■ AIM OF THE TASK:
From the listing below, set down exactly the lines between the one holding "Switch to the Chrominance" and the one holding "This screenshot has height=284, width=269.", inclusive. No other line is wanted.

● ● ● ●

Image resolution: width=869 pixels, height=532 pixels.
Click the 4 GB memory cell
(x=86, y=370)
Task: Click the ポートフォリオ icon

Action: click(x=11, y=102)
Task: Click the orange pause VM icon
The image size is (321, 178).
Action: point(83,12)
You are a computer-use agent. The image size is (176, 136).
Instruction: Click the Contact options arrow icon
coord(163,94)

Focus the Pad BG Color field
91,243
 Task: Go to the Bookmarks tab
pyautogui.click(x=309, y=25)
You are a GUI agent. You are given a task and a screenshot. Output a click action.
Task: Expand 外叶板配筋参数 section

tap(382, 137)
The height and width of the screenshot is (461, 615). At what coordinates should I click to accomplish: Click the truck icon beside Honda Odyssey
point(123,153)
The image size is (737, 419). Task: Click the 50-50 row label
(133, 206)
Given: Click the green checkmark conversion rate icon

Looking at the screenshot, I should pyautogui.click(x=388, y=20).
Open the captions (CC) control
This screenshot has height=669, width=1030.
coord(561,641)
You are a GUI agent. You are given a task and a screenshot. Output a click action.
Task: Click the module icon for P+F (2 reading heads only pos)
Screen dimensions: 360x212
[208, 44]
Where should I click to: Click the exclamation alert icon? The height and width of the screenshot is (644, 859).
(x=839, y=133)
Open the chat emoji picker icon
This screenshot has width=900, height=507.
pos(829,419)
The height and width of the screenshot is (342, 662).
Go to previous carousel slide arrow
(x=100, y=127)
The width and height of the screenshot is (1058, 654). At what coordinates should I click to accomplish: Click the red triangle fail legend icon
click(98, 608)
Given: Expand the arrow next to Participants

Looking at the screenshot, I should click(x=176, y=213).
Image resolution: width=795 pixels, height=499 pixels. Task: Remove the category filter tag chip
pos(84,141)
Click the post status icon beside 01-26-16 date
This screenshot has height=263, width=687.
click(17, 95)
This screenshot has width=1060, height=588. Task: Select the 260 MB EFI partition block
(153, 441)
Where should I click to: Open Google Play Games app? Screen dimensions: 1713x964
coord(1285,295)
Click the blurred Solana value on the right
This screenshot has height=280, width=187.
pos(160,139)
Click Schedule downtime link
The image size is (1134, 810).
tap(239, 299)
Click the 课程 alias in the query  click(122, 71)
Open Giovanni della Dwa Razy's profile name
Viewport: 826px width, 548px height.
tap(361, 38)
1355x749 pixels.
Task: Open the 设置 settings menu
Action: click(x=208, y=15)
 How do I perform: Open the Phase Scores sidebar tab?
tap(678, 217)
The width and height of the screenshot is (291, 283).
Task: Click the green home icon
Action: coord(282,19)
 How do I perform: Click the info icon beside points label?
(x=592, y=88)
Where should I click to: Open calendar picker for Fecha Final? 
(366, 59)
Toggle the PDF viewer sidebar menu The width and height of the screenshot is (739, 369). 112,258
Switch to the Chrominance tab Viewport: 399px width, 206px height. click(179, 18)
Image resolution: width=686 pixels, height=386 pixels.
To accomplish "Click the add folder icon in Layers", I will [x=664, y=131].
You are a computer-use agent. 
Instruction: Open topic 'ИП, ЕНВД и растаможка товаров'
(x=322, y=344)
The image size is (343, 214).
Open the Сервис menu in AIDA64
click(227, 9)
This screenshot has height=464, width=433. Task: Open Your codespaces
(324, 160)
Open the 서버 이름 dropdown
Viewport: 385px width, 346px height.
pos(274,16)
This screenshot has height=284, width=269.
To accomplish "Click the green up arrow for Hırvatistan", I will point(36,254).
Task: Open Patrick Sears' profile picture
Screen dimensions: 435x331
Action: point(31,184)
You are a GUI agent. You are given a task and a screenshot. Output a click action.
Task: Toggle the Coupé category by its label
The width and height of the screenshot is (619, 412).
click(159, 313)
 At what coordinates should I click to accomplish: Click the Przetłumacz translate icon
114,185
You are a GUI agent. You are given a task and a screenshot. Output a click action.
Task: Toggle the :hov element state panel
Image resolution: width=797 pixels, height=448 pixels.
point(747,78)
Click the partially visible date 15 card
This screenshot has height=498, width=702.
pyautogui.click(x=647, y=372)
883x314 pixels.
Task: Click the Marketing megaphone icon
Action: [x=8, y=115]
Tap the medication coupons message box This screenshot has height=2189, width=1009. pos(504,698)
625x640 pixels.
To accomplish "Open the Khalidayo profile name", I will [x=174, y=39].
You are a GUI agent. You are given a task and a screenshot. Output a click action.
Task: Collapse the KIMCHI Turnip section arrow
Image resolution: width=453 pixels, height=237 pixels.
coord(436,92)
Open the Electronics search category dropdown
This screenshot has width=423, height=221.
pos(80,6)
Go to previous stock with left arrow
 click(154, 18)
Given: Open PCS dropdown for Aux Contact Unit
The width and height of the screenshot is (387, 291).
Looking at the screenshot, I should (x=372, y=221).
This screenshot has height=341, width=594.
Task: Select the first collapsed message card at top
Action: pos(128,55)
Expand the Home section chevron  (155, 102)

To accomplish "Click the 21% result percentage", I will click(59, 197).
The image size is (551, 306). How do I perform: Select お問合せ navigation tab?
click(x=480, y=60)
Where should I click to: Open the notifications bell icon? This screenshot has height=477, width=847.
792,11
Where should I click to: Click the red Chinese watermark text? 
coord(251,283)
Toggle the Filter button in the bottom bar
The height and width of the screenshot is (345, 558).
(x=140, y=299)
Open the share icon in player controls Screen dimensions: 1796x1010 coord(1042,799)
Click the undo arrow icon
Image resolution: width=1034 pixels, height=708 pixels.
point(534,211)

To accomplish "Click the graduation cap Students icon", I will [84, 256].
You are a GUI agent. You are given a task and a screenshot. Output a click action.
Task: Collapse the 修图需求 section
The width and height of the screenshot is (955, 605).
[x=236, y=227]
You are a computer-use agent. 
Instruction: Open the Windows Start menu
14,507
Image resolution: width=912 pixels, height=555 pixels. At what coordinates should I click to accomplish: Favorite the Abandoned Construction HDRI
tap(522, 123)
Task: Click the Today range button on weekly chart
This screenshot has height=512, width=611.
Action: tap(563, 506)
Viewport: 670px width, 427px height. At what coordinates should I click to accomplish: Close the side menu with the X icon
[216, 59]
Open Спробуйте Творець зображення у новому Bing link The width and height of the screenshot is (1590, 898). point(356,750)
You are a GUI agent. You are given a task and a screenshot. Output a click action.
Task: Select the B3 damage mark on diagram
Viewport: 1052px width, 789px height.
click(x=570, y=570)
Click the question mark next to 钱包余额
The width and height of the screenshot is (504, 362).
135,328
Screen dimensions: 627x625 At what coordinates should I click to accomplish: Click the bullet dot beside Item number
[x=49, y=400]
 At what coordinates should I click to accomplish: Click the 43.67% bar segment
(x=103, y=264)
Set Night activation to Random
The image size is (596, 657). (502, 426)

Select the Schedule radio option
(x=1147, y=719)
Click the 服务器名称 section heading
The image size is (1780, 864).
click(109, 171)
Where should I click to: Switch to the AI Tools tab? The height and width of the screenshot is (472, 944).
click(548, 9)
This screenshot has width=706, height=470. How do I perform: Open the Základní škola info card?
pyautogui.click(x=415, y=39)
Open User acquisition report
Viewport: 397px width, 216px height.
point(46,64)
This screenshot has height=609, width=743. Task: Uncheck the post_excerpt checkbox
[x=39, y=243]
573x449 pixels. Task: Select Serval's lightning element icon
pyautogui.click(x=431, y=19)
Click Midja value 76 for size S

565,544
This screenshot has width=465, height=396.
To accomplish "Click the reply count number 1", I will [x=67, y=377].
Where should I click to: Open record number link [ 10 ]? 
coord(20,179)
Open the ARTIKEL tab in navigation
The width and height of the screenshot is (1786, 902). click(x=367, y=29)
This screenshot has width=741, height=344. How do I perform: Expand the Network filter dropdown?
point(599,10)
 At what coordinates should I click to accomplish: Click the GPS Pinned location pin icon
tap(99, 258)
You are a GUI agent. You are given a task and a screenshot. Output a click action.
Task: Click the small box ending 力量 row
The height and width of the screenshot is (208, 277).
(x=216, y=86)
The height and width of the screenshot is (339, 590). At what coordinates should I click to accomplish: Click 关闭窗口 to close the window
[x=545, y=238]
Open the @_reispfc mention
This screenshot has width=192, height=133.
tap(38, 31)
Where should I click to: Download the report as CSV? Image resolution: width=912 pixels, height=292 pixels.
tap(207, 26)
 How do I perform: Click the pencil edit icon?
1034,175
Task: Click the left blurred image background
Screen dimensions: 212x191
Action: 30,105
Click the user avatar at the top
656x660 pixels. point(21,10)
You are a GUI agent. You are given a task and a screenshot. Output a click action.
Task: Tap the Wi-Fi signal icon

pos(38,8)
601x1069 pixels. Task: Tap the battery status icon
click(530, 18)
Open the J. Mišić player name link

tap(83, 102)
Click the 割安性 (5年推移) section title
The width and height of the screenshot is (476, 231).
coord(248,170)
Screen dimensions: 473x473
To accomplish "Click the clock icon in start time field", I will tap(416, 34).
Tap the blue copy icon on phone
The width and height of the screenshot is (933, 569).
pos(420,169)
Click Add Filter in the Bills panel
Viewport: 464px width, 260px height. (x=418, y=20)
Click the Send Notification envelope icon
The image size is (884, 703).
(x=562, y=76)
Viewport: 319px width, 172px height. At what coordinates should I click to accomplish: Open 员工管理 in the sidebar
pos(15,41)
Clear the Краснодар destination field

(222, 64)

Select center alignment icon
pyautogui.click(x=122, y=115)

● ● ● ●

■ ANSWER TO THIS PROBLEM:
Switch to the Chrominance tab Viewport: 399px width, 206px height. click(179, 18)
Image resolution: width=686 pixels, height=386 pixels.
To accomplish "Click the add folder icon in Layers", I will [x=664, y=131].
You are a computer-use agent. 
Instruction: Open topic 'ИП, ЕНВД и растаможка товаров'
(x=322, y=344)
The image size is (343, 214).
Open the Сервис menu in AIDA64
click(227, 9)
This screenshot has height=464, width=433. Task: Open Your codespaces
(324, 160)
Open the 서버 이름 dropdown
Viewport: 385px width, 346px height.
pos(274,16)
This screenshot has height=284, width=269.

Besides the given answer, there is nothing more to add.